Sob mesma lógica estão em curso a aprovação de leis para flexibilização do uso de agrotóxicos (PL 3200/2015), de autoria de Covatti Filho (PP/RS), e retirada das restrições para aquisição de terras por pessoas físicas e jurídicas estrangeiras. Esta última é um projeto de lei de autoria da Comissão de Agricultura, Pecuária e Abastecimento Rural da Câmara de Deputados.
A Comissão é composta por 52 membros, sendo ao menos 35 com ligações com setores conservadores. A CPI sobre o Incra e Funai, finalizada em agosto e reaberta neste mês por esforço da bancada ruralista, também atua para a intromissão do Congresso e fragilização das instâncias responsáveis pela reforma agrária e demarcação de terras indígenas.
No entanto, com aprovação da PEC 241 não apenas as pautas mais visíveis da luta pela terra e pela floresta são fortemente ameaçadas. O secretário executivo da Conselho Missionário Indígena (Cimi), Cléber Buzatto, ressalta que as políticas de atenção à saúde dos povos indígenas e à educação indígena se colocam em risco. “Uma vez que os recursos passam a ser limitados estas políticas sofrerão impactos negativos”.
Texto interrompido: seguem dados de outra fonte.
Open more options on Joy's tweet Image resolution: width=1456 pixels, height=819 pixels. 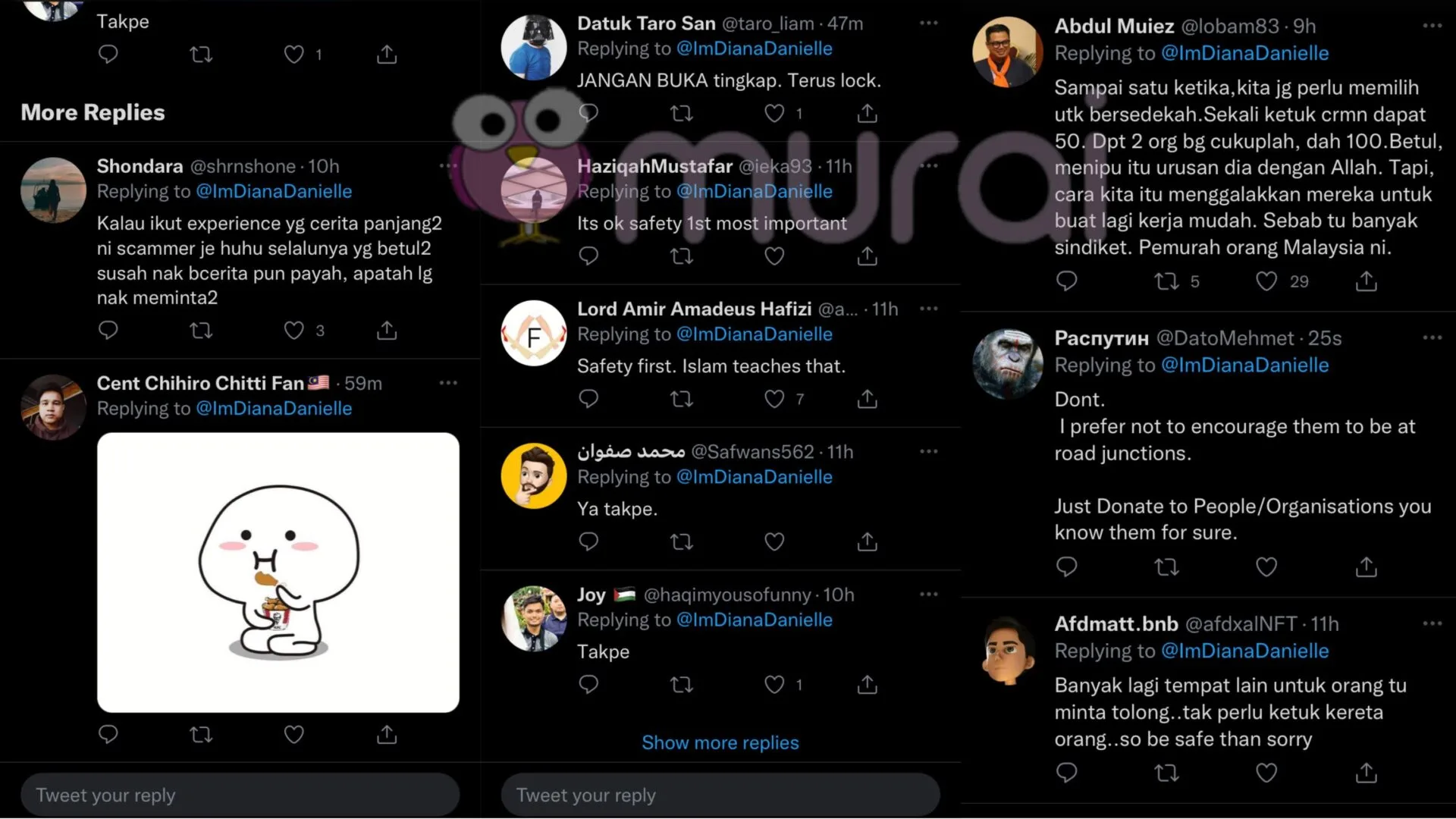pos(928,595)
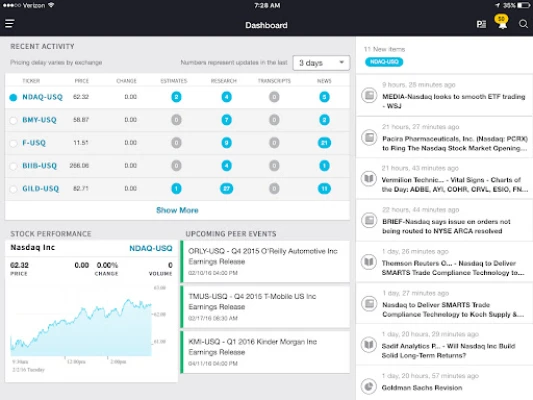Open GILD-USQ research badge 27
This screenshot has width=533, height=400.
226,189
Denildo também destaca as possíveis áreas ameaçadas com a medida. “Ainda que chegue com dificuldade às comunidades quilombolas os serviços de saúde, educação e ações voltadas à produção agrícola devem ser afetados. É prejuízo das conquistas de anos”, diz.
Eles apontam o aumento da violência na disputa pelas terras como consequência da diminuição do estado na garantia das políticas públicas básicas. “Com o estrangulamento do órgão indigenista responsável pela demarcação das terras, a Funai, e a inviabilização da gestão, pratica e qualquer avanço na demarcação de terras teremos uma potencialização dos conflitos e violência contra os povos indígenas. Já vimos observando esse cenário e com a PEC tende a aumentar”, problematiza Cléber.
Ausência do debate
Parlamentares de oposição, institutos de pesquisa e movimentos populares têm denunciado a tentativa da base governista em acelerar a tramitação do projeto de lei sem o devido debate público à altura da complexidade dos impactos sociais. Durante a votação em 1º turno na Câmara, o deputado federal Glauber Braga (Psol-DF) questionou as manobras regimentais do presidente da Câmara, Rodrigo Maia (DEM-RJ), na condução da sessão para anular os requerimentos apresentados pela minoria para que a Casa tivesse mais tempo para apreciação da matéria. “O que se quer é uma manobra regimental para garantir uma votação mais acelerada da PEC 241”, diz.
“A pressa em aprovar a PEC 241 já deixa pairar sobre ela a grave sombra da suspensão. Por que aprovar uma PEC que incide na Constituição e nas políticas públicas a toque de caixa? (…) É importante que a população brasileira compreenda a gravidade do que estamos discutindo”, complementa o deputado federal Patrus Ananias (PT-MG).
O 2º turno para apreciação da PEC pela Câmara está marcado para dia 24 deste mês. O presidente do Senado, Renan Calheiros (PMDB-RJ) afirmou no dia seguinte à votação que a PEC terá tramitação rápida, com previsão de encerramento do trâmite legislativo em dezembro deste ano.